'''

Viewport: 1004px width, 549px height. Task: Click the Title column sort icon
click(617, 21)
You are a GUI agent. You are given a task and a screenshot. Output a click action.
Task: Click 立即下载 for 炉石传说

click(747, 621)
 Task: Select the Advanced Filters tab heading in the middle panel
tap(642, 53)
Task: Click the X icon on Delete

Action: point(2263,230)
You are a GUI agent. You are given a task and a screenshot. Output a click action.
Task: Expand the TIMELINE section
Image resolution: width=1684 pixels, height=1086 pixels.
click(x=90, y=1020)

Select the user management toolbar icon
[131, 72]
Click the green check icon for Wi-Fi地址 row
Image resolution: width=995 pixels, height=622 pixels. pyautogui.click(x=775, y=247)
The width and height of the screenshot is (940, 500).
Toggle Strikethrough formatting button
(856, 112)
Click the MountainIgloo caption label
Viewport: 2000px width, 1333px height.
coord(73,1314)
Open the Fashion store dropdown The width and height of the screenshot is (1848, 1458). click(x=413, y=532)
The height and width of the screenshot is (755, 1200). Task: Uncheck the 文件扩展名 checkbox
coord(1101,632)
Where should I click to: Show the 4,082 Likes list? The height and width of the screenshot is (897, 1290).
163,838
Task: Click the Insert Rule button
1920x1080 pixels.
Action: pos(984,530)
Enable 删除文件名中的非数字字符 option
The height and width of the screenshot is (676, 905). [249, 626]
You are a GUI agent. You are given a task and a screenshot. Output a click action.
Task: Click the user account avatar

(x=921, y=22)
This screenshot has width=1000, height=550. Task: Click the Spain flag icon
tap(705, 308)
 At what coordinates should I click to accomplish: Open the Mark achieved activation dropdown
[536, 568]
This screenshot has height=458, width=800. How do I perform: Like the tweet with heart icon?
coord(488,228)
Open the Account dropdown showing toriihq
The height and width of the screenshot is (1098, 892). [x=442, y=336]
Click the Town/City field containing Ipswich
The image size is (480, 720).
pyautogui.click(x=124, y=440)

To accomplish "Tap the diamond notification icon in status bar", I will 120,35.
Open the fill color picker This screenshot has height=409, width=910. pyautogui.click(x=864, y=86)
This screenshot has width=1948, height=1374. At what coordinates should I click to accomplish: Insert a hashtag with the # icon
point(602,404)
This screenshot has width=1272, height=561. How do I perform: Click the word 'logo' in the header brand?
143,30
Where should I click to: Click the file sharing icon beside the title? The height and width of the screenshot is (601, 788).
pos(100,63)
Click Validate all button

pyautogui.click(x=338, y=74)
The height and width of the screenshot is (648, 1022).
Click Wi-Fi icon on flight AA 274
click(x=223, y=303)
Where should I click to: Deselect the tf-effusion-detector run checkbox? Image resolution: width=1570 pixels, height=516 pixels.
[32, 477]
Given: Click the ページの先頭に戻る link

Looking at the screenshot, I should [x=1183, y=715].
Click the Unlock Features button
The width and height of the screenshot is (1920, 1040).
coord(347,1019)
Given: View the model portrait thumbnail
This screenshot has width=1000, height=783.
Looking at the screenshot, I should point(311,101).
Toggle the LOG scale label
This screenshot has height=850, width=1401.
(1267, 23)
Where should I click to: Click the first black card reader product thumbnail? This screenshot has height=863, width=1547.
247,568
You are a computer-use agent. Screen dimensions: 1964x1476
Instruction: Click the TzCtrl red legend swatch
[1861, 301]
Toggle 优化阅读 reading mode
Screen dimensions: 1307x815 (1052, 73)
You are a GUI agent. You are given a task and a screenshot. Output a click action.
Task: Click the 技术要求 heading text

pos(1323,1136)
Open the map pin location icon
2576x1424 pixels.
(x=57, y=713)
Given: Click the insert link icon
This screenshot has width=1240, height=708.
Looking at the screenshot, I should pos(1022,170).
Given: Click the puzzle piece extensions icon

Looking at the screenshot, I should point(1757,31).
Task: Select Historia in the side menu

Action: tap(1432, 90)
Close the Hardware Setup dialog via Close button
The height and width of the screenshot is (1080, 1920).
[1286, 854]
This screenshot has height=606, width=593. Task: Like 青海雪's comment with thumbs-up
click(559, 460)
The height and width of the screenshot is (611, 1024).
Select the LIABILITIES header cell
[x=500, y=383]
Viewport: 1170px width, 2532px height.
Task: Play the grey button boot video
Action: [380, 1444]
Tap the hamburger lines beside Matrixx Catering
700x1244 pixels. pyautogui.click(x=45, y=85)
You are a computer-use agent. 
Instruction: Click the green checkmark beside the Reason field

'''

▸ **YOUR INSTRUCTIONS**
Copy out the part of the listing above that opens with the line containing "Given: Click the ページの先頭に戻る link" and closes with the line containing "Looking at the screenshot, I should point(311,101).", keeping every line unchanged.

▸ **TASK RESULT**
Given: Click the ページの先頭に戻る link

Looking at the screenshot, I should [x=1183, y=715].
Click the Unlock Features button
The width and height of the screenshot is (1920, 1040).
coord(347,1019)
Given: View the model portrait thumbnail
This screenshot has width=1000, height=783.
Looking at the screenshot, I should point(311,101).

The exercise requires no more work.